Obra Dinn is a stylized investigative game that has the look of some really old PC game from the bygone days of the Macintosh. It does provide a decent canvas for the player to put their best detective work forward but I think it failed in providing a compelling narrative.

The story in Obra Dinn is very simplistic, told with small snippets of a voice over and then a frozen scene in time in a certain part of the ship. You play some unnamed detective Insurance adjuster who’s job is to board this derelict ship and with the use of a journal find out the names of every passenger and how they died. These frozen scenes let you walk around and investigate who is who and how they died. Your main tool is the journal which has the passenger manifest with every name and job title of everyone on board as well as a sketch of every crew member minus the names.

in each scene you get a story snippet and someone is killed, you try to identify the dead crew member and how they died. How they died is usually easy to figure out, who they are is the trick. Some voice over moments mention a name and through the way they are positioned and who is in the scene you can deduce who that name belongs to. The journal will keep track which memories each character is in but it won’t allow you to quickly enter the memories which leads to my biggest issue with the game, the repetitive nature of the investigation.

All you do is explore the empty ship and locate the remains of some dead person, then use this magic compass to see the memory. That memory will play a scene of some big event in the ship, usually told backwards from the end of the event toward the beginning. Finish looking around and you get to follow this glowing line to the next body that appears and lets you see the subsequent memory. This repeats over and over till that whole chapter is done. To repeat any scene you need to walk around the boat and find that specific dead body again and use the compass. To exit you have to exit through some magic doorway. Say you want to quickly follow one character through multiple chapters, each chapter might be on totally different floors of the ship, and the only guidance you get is an x on a map to the dead body you are supposed to search for. The entire process is tedious, why the journal doesn’t allow a quick travel to each memory is beyond me.
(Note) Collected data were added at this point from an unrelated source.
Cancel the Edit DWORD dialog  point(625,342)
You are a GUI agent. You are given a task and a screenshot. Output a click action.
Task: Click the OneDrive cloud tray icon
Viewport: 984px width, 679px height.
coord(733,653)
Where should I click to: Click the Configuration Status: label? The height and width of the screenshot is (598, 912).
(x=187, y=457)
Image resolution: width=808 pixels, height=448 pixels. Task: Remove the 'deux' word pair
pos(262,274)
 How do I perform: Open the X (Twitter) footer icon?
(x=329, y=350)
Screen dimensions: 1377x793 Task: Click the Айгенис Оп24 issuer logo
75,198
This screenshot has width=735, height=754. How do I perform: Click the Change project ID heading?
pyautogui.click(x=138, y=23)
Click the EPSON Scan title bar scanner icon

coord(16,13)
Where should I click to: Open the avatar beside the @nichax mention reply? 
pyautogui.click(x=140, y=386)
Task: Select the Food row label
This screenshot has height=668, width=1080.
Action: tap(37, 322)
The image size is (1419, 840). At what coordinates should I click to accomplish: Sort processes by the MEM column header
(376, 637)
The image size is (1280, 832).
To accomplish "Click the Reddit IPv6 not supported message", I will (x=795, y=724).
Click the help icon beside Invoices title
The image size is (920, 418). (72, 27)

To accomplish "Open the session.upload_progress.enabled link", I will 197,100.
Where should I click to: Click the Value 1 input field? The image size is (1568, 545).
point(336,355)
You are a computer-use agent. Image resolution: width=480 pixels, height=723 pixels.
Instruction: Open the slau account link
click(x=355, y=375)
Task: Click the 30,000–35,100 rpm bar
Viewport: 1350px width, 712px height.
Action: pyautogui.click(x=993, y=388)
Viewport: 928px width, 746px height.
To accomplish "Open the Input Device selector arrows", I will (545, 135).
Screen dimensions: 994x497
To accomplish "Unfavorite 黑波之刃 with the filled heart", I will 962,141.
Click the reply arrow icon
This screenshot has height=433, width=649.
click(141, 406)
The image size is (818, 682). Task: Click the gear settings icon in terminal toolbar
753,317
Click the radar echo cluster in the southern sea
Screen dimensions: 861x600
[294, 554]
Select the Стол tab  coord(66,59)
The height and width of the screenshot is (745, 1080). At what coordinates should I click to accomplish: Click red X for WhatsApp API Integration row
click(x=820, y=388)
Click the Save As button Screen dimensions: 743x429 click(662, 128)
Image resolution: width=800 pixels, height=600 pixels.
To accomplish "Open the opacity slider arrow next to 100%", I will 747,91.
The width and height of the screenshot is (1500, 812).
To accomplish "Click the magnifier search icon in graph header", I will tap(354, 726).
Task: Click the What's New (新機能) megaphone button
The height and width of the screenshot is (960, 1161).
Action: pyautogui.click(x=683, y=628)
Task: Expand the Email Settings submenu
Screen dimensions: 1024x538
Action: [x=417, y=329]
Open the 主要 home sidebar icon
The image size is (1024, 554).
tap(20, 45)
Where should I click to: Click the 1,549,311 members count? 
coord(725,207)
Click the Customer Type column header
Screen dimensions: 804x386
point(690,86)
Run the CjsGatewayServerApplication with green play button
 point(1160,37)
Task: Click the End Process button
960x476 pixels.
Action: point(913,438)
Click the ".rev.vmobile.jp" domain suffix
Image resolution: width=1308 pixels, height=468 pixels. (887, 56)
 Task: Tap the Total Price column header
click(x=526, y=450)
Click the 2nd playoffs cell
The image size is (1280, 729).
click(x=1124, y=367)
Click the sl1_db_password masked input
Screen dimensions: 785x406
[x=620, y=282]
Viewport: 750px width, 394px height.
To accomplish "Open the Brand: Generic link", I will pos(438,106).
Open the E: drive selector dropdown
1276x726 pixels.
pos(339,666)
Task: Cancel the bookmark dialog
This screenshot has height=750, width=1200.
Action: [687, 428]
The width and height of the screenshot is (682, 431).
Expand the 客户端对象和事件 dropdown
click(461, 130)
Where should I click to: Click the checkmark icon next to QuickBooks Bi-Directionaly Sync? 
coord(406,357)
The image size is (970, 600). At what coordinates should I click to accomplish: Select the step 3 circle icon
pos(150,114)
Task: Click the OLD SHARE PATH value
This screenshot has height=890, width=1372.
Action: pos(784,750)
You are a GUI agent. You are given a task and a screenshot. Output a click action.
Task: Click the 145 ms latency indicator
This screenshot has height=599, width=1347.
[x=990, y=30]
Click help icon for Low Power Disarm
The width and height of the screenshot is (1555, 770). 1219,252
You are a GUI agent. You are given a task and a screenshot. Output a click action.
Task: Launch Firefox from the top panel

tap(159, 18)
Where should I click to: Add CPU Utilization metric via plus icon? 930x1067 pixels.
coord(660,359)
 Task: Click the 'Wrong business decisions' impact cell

So that’s all you do for the entire game. Match names to faces and walk around an empty ship reviewing memories for clues. I will give the game credit for not handholding the player, it gives just enough information for the player to figure out how to identify the passengers using their own ingenuity. I would find clues like a tattoo on an arm on a guy sleeping in a hammock that has his crew number on it. You can use the crew drawing to see certain members huddled together, as you see memories you notice them hanging out and can piece together that maybe this is the Russian seamen hanging out. You notice the officers with their stewards. Some memories might have a character emerging from a door, look at the map and you can see that’s the door for the carpenter so that’s probably the carpenter. At first when no names are filled and you are exploring the story it is exciting, so many possibilities, when you make a breakthrough it feels great. But as the game goes on and you finish the memories and are left with revisiting them looking for just one small clue it gets annoying.

Usually the best part of the detective game is the uncovering what is a story usually in the form of a mystery. The twists and turns of the story and the accusations and revelations make the stories memorable… there is none of that here. The story in Obra Dinn is like some R rated Children’s book that has almost no depth to it. Yeah you get a story of a cursed item, sea monsters and of course a mutiny cause every boat story needs a mutiny, but it goes nowhere. Relationships are hinted at but it’s all at face value. There is no grand mystery to solve, no amazing twist, nothing. It’s just the story of a ship that had some unfortunate events and you just need to identify the bodies, that’s it.

Return to the Obra Dinn is a decent enough experience, it lasts a good 8 hours or so if you want to identify everyone. It’s a game that does let you explore at will, I loved that level of freedom. The repetitive nature of how to access memories and the bland go nowhere story really holds this back from being a great game.